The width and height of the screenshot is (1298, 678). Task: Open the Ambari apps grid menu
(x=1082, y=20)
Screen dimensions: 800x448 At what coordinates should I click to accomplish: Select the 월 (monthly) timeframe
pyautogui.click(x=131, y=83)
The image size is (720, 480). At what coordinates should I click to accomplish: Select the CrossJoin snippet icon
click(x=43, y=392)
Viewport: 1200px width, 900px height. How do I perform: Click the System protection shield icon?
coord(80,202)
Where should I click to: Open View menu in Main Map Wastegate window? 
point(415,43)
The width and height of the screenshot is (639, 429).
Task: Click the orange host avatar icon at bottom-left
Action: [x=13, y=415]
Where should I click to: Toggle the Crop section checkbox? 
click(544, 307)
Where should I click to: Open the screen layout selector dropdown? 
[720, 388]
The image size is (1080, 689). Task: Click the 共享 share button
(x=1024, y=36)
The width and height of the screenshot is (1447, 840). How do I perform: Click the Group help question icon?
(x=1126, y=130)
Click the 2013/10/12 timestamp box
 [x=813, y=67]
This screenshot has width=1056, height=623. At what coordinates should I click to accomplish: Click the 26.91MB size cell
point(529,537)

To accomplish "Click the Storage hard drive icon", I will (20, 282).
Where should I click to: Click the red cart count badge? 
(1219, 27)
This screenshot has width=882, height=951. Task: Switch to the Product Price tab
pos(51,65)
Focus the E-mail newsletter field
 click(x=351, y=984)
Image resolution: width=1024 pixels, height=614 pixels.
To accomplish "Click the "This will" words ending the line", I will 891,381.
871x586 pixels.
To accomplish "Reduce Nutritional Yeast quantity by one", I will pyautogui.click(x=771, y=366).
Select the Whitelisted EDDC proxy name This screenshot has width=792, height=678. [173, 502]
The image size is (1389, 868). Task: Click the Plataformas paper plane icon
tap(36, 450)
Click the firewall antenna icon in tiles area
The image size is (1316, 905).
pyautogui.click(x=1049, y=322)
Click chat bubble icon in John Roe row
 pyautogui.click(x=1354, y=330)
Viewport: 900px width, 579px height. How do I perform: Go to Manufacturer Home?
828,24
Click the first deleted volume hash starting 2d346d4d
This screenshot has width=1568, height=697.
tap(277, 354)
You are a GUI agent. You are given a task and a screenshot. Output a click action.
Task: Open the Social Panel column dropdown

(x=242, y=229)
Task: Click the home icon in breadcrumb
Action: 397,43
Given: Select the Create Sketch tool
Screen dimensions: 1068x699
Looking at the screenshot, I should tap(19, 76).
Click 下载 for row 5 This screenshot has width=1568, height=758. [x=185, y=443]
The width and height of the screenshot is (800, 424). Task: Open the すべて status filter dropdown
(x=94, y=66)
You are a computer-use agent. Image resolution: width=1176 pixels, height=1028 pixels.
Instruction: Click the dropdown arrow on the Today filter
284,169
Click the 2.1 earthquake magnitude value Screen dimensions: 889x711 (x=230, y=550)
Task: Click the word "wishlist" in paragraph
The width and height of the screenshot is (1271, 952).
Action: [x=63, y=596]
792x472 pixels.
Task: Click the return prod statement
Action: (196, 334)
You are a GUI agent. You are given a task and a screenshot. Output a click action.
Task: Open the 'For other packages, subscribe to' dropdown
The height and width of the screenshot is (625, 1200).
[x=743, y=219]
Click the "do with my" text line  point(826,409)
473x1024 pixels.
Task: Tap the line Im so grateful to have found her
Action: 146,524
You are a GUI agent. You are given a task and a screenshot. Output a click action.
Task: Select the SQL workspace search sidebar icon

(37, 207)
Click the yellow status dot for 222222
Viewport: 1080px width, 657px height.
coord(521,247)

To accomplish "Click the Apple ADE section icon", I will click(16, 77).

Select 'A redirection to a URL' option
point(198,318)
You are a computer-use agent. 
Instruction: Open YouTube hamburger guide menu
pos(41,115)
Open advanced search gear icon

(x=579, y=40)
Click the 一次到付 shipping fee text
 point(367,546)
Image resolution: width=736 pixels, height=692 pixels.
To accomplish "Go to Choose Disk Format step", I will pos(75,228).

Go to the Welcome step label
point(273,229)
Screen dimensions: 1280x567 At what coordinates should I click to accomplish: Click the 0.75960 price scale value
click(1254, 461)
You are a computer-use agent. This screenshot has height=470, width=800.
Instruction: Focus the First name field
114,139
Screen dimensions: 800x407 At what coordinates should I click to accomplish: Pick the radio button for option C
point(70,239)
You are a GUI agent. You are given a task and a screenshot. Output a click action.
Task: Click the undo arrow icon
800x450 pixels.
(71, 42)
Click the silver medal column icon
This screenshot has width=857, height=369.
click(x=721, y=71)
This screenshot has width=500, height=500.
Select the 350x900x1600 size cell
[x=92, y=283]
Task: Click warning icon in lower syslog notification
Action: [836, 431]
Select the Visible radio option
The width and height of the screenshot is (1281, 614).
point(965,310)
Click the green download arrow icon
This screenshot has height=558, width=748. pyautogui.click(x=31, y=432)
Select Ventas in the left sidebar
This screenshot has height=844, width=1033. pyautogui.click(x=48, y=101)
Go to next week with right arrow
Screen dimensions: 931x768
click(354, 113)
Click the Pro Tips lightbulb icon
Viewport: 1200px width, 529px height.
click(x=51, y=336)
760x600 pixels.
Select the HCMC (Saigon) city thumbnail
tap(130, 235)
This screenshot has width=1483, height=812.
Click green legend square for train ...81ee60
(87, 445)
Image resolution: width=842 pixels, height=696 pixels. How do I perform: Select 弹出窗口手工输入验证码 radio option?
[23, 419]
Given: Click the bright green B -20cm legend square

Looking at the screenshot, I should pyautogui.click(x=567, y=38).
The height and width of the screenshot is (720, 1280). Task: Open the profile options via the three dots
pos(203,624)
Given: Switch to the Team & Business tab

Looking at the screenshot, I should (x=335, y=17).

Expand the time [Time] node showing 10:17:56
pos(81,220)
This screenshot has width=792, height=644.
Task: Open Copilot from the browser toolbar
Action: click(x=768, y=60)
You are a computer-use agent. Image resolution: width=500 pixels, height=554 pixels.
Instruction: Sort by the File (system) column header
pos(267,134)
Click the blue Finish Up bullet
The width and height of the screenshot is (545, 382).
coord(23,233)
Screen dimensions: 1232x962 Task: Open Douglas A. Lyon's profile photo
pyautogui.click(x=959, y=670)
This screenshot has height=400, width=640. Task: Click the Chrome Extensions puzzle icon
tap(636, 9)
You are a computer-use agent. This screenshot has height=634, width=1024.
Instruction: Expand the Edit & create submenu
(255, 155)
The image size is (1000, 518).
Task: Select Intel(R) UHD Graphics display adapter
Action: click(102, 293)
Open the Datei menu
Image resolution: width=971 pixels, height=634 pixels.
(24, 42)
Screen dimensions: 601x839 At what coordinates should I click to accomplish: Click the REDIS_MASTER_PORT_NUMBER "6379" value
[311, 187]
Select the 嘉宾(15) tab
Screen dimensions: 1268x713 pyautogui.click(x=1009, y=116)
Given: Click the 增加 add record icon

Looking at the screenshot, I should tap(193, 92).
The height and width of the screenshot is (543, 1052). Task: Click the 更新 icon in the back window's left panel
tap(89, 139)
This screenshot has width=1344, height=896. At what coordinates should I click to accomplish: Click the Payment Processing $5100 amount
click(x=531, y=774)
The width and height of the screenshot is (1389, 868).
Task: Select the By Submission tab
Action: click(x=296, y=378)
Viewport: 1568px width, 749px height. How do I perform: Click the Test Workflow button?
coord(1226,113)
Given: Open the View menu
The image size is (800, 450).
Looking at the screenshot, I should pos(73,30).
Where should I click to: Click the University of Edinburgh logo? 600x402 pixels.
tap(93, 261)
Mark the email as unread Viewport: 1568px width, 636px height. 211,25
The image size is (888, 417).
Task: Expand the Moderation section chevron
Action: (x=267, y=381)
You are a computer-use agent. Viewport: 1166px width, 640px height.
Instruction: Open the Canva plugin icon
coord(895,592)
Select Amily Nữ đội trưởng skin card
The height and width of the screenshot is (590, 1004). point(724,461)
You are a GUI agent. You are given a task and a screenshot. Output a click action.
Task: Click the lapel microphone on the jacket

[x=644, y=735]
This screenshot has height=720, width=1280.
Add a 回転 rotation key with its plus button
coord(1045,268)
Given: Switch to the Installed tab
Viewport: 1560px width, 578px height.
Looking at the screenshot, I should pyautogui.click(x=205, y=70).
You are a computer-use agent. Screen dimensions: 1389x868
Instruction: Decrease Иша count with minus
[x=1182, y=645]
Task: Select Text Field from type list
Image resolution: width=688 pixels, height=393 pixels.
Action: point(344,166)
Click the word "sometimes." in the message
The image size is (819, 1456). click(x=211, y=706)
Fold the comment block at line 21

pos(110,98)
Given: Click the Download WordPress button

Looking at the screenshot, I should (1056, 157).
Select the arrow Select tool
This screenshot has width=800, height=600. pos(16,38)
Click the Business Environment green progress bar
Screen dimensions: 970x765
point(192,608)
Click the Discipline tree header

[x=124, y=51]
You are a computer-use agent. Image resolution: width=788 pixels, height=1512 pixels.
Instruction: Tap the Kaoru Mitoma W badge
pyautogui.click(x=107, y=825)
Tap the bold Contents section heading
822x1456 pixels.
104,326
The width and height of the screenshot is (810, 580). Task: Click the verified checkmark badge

_Problem requirements:_ The answer must be the line containing "Task: Select Text Field from type list" and every line after it to the end of the data, exactly as written.

_Your solution:_
Task: Select Text Field from type list
Image resolution: width=688 pixels, height=393 pixels.
Action: point(344,166)
Click the word "sometimes." in the message
The image size is (819, 1456). click(x=211, y=706)
Fold the comment block at line 21

pos(110,98)
Given: Click the Download WordPress button

Looking at the screenshot, I should (1056, 157).
Select the arrow Select tool
This screenshot has width=800, height=600. pos(16,38)
Click the Business Environment green progress bar
Screen dimensions: 970x765
point(192,608)
Click the Discipline tree header

[x=124, y=51]
You are a computer-use agent. Image resolution: width=788 pixels, height=1512 pixels.
Instruction: Tap the Kaoru Mitoma W badge
pyautogui.click(x=107, y=825)
Tap the bold Contents section heading
822x1456 pixels.
104,326
The width and height of the screenshot is (810, 580). Task: Click the verified checkmark badge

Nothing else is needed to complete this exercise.